自分に無い力を持っている一誠を、人間のままで上級悪魔さえ圧倒する一誠を、匙は認めていたし、少しでも追いつけるようにと血反吐を吐く様な修行だってした。
才能の違いや運の良さと言ってしまえばそれまでだが、匙は諦めが悪い。可能性が一%でもあるのなら諦めない。
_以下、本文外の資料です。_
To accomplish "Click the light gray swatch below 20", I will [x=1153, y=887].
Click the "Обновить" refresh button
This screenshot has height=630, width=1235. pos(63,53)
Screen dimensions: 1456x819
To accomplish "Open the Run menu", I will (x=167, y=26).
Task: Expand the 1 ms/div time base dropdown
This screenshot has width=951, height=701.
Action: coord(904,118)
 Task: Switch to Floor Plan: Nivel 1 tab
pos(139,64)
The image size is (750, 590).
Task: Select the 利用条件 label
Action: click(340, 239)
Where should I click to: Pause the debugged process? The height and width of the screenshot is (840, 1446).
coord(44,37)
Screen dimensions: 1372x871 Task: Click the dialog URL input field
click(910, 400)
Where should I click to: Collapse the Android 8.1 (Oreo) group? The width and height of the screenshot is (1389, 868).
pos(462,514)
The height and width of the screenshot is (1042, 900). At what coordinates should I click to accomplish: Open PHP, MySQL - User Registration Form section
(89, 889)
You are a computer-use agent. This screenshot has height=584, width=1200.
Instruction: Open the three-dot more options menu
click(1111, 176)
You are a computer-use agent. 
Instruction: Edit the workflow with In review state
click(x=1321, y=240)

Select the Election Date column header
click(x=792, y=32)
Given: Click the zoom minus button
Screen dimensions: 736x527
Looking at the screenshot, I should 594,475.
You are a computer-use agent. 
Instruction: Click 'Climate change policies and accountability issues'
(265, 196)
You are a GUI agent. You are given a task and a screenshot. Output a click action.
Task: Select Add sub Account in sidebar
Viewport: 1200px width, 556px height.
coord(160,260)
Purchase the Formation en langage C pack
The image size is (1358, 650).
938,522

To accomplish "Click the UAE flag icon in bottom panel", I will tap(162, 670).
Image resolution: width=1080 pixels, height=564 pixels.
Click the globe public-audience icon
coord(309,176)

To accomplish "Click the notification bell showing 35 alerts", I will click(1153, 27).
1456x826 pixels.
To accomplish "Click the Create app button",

会長の──自身の王たるソーナ・シトリーの力になるために、自分自身を鍛え抜いて来た。
だが、しかし。
目標にすらしていた一誠は、敵対する組織の幹部で。
匙にとってそれは、酷く憤りを感じずにはいられない出来事だった。
「お前くらいの力があれば、誰だって救えるだろ! 皆を助けるヒーローにだって成れるだろ! なんでテロリストに何か手を──」
「馬鹿か、お前」
匙が鬱憤を吐き出すように告げる言葉を、一誠は遮る。
「何で俺がヒーローにならなくちゃいけない? 自分が手に入れた力は、自分の使いたいように使うだけだ。望まない使い方なんてするつもりは無い。知った様な口をきくなよ、匙」
確かに、初めはオーフィスの力に屈したと言っても過言ではないかもしれない。
だが、現在は明確な目的がある。オーフィスにも一誠自身にも利のある目的が。だからこそ、今の立場は有用だ。
他人の言葉で一々揺らぐような精神はしていない。
「──ッ! だったら、俺がお前を止めて──!」
「止めとけよ。下級悪魔一人で止められるほど、弱くは無いと自負してるつもりだ」
その気になれば、匙など簡単に捻り殺せる。それをしないのは、単に「匙が強くなろうとどうとでも出来る」と判断している為だ。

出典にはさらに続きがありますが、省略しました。